The term outrights is used in the forex (FX) market to describe a type of transaction where two parties agree to buy or sell a given amount of currency at a predetermined rate at some point in the future. This type of transaction is also referred to as a forward outright, an FX forward or a currency forward. A forward outright transaction is mainly used by parties seeking to hedge against adverse currency fluctuations or to stabilize a stream of future cash flows by taking advantage of the current rate.

For example, let's say a U.S. company known as ZXY imports most of its materials from the U.K. every six months and its executives believe that the value of the domestic currency is going to decrease. If the domestic currency's value does decrease, it will take more U.S. dollars to buy the same amount of materials. In this case, the company could take advantage of a forward outright transaction, allowing the two parties to agree on a certain exchange rate today, and when ZXY needs to purchase materials in six months, it will not be affected by adverse changes in the exchange rate.

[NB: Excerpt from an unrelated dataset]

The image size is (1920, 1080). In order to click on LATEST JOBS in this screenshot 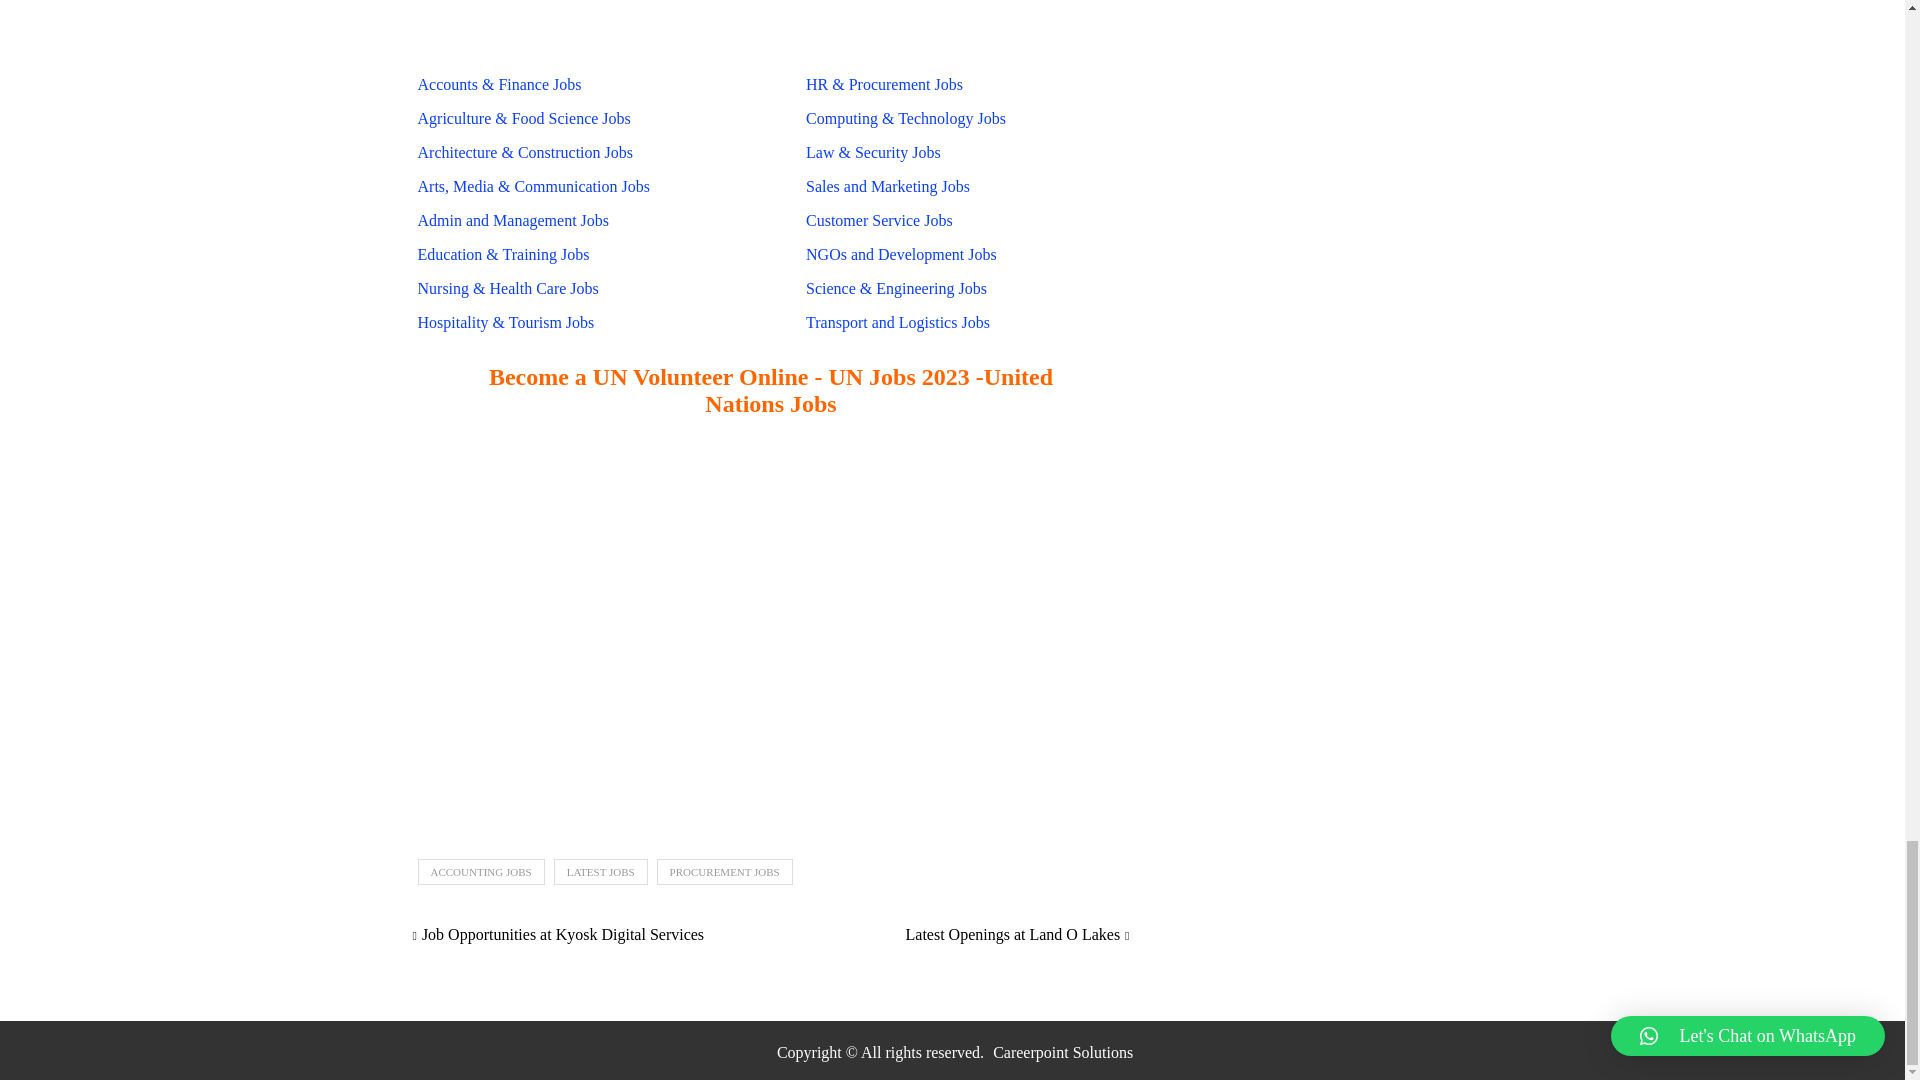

An outright rate differs from the rate used in the spot market because the parties factor in characteristics such as the volatility of the currencies and their mutual opinion of where they think the exchange rate will be in the future. The disadvantage of using a forward outright is that the exchange rate could move in what would have been a favorable direction had the hedge not been implemented. In this case, the investor doesn't stand to gain from favorable changes in the exchange rate because they agreed to pay a predetermined exchange rate irregardless of the rate when the investor makes the purchase.